Collected data entries
+--

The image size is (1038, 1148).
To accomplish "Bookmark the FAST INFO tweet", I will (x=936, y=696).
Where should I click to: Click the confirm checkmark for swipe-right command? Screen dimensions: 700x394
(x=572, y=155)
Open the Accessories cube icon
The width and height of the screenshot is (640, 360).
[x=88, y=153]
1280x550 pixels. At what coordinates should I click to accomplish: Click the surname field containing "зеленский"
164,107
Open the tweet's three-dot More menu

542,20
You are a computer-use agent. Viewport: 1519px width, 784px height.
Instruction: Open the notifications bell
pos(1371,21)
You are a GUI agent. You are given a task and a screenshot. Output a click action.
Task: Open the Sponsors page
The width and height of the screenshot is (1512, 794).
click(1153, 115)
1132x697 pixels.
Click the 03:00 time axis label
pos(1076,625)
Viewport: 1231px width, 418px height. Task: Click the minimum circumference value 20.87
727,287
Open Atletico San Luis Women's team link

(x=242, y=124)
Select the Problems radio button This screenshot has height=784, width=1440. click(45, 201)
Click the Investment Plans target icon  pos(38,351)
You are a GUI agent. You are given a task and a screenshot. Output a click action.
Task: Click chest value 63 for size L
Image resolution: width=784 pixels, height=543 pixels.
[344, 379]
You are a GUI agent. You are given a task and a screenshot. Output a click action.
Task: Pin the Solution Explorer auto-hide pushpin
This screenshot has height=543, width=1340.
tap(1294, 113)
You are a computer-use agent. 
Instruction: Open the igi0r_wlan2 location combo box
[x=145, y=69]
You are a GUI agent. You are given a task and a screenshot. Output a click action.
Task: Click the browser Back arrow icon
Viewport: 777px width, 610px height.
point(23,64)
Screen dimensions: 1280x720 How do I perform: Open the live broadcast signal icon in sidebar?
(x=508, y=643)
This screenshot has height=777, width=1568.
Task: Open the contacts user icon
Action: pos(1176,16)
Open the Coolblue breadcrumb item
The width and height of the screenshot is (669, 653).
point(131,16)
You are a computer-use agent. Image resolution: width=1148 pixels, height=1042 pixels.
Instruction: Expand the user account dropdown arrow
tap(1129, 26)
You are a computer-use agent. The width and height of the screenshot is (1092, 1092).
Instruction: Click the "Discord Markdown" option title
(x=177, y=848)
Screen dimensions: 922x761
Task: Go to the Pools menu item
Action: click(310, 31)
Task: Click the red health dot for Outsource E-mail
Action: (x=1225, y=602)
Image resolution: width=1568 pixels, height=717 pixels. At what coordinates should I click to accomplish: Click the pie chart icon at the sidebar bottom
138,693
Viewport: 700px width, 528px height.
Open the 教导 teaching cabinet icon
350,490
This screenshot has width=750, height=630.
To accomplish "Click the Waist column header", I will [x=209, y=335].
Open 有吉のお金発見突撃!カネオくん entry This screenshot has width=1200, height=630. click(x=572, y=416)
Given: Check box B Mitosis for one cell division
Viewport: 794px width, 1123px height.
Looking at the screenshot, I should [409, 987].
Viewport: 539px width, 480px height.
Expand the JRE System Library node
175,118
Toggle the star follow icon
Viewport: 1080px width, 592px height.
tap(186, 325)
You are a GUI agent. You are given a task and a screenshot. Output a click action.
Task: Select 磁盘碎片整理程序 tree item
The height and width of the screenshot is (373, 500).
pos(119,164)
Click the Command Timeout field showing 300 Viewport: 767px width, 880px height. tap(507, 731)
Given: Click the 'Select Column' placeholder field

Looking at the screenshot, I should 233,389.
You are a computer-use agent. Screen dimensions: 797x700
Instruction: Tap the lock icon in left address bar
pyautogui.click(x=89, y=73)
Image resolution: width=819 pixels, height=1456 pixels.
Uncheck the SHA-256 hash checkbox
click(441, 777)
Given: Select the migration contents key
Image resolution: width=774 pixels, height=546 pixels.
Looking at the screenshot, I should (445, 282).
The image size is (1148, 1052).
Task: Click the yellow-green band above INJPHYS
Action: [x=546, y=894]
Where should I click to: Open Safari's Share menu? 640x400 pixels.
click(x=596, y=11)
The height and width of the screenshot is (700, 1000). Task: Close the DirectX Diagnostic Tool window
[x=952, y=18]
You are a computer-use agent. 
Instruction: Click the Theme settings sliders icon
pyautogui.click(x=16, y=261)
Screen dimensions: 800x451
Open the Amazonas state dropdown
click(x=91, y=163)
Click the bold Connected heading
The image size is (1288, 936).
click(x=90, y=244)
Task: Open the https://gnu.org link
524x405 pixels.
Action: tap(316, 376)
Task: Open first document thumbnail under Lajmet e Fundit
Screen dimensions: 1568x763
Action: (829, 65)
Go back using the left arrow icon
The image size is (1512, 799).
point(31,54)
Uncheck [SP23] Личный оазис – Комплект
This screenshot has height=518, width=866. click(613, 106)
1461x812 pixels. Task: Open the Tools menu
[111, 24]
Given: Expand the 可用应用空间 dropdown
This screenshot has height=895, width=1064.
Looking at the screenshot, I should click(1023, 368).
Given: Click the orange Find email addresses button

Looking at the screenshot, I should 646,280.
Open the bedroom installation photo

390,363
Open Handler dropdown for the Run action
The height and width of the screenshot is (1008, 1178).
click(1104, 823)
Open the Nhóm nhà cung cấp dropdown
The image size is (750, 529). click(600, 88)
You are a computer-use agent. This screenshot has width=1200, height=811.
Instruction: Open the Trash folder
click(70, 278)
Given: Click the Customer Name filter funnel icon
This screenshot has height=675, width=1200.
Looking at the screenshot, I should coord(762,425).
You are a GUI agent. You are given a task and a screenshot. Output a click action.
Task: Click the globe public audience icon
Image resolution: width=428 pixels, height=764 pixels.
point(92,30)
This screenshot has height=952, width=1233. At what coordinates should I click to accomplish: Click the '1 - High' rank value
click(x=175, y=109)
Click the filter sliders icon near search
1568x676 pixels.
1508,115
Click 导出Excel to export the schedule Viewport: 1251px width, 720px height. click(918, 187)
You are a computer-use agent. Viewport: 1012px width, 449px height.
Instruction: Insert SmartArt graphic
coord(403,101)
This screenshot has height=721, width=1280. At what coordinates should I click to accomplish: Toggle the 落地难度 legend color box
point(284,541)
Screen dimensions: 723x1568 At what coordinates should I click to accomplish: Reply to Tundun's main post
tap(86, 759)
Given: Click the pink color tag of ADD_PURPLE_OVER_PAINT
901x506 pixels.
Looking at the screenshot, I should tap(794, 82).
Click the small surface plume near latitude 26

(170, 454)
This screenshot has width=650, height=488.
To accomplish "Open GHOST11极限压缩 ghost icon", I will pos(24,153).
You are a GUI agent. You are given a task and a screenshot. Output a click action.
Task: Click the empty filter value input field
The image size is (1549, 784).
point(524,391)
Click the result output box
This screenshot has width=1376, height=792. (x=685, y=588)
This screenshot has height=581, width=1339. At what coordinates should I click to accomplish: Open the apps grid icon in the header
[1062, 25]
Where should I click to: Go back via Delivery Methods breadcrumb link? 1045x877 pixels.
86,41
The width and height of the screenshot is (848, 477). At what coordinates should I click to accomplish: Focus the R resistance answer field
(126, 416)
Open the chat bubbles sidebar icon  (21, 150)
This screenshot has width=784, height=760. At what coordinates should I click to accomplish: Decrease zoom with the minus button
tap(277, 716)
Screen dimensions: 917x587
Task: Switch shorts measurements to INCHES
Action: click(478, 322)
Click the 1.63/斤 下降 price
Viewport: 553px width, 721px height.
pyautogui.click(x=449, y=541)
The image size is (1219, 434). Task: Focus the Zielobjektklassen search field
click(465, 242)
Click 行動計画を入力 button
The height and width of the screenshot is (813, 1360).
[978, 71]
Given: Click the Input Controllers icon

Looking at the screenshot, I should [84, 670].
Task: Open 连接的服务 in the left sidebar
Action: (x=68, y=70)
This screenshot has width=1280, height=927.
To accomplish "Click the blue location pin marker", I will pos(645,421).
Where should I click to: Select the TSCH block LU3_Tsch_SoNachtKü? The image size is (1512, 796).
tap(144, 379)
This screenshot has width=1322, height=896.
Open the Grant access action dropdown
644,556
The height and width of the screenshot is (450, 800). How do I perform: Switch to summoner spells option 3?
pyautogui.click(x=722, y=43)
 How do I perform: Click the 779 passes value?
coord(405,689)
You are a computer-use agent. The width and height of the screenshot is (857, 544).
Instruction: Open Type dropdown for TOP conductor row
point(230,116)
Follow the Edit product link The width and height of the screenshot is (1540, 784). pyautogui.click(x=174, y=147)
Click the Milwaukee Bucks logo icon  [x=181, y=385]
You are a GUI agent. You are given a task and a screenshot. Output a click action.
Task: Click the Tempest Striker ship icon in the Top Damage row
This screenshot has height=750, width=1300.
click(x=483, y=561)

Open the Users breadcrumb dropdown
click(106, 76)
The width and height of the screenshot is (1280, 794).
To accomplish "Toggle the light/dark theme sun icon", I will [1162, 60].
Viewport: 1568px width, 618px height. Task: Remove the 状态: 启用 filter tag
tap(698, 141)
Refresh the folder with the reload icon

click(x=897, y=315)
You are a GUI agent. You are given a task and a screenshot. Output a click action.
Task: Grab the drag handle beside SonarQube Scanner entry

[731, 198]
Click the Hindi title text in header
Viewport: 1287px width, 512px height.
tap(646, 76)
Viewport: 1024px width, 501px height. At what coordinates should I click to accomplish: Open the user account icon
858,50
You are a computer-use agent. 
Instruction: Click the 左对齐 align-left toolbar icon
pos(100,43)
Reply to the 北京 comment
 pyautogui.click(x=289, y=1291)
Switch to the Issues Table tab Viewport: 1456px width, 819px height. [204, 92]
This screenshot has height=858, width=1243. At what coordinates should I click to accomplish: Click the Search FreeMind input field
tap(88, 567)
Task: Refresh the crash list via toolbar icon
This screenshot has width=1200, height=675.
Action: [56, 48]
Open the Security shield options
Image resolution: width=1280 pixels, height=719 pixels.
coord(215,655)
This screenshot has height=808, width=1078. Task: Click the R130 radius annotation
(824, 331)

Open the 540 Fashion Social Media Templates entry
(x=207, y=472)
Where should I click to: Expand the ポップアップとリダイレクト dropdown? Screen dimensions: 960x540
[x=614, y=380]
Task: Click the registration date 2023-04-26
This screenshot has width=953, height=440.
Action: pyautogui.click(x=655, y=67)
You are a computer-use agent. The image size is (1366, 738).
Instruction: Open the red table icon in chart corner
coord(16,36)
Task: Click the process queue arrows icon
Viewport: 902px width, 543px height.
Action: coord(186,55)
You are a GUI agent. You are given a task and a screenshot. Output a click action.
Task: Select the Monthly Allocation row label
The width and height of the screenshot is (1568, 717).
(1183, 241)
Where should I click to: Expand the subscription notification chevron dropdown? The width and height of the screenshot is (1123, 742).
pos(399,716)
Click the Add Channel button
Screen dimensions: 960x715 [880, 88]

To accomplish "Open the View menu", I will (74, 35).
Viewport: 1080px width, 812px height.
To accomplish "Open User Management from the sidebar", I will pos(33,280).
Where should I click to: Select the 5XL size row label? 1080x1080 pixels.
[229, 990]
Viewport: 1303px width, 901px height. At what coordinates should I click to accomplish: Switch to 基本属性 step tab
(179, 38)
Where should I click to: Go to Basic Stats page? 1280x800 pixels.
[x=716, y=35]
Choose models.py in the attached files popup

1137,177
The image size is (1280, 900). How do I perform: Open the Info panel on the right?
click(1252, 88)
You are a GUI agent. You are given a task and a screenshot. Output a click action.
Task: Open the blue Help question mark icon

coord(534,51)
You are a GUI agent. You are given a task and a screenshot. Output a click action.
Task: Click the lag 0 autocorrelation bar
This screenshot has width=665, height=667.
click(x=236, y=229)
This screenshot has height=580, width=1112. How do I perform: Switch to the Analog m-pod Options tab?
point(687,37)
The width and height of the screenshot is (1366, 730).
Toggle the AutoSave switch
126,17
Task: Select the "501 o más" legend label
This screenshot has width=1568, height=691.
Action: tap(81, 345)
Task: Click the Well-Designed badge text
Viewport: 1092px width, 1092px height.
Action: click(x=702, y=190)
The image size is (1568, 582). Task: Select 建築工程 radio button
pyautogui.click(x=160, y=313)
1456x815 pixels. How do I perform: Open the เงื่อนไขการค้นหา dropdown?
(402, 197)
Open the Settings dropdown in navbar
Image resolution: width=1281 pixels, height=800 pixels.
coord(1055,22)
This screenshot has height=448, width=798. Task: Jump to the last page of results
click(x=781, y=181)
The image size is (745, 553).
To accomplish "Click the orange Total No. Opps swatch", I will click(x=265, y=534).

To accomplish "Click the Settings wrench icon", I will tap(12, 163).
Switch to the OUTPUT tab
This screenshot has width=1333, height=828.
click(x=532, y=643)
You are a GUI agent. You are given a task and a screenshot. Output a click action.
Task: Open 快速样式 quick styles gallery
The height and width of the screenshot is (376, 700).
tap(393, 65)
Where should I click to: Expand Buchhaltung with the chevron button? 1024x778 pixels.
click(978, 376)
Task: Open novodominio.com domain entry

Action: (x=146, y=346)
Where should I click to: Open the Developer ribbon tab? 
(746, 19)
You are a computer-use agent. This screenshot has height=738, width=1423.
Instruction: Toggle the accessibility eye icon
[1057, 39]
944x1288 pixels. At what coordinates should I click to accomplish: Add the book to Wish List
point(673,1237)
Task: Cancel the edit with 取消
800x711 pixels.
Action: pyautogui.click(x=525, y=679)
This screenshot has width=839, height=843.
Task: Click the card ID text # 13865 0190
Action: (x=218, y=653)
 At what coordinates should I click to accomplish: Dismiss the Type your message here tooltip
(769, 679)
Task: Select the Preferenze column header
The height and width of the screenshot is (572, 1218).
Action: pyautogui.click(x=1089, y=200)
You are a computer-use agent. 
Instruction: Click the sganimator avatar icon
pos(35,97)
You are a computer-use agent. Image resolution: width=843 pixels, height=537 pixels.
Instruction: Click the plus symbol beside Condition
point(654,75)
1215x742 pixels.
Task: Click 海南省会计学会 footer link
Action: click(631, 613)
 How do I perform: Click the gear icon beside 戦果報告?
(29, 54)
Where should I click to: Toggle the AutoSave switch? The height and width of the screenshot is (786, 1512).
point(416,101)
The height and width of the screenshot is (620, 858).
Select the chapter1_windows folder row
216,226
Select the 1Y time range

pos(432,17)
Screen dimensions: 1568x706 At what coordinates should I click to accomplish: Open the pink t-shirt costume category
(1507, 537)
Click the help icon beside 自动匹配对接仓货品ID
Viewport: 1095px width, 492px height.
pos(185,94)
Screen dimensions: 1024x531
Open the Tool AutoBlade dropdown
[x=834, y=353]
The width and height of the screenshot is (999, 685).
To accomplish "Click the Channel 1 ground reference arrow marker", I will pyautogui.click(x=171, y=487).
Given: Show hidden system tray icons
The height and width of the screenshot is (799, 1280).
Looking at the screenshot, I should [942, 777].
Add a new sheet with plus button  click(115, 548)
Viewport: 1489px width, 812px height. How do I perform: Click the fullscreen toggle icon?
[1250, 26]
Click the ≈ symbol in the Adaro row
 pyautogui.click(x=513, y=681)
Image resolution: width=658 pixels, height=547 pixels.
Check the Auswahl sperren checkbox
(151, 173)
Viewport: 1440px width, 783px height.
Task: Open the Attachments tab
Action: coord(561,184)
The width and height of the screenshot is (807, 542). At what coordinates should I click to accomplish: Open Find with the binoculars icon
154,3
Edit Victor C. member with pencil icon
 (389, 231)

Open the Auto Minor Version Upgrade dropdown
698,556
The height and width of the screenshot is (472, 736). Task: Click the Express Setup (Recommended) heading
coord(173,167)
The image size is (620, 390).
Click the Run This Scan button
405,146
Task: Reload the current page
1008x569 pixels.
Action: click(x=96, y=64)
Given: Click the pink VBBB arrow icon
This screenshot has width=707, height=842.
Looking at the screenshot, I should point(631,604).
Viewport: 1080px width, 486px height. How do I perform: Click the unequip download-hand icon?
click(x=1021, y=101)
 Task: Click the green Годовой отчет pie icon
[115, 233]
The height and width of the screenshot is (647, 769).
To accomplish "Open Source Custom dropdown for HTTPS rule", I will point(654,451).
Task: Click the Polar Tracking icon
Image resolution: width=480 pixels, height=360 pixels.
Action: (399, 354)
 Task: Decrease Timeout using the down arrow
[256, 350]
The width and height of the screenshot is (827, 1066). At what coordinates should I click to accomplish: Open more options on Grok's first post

+--

TASK GOAL:
Having output the line that contains "Task: Open the Sponsors page", stop. Every line before it, back to the first line of the data, must be reproduced exactly.

FINISHED EXERCISE:
The image size is (1038, 1148).
To accomplish "Bookmark the FAST INFO tweet", I will (x=936, y=696).
Where should I click to: Click the confirm checkmark for swipe-right command? Screen dimensions: 700x394
(x=572, y=155)
Open the Accessories cube icon
The width and height of the screenshot is (640, 360).
[x=88, y=153]
1280x550 pixels. At what coordinates should I click to accomplish: Click the surname field containing "зеленский"
164,107
Open the tweet's three-dot More menu

542,20
You are a computer-use agent. Viewport: 1519px width, 784px height.
Instruction: Open the notifications bell
pos(1371,21)
You are a GUI agent. You are given a task and a screenshot. Output a click action.
Task: Open the Sponsors page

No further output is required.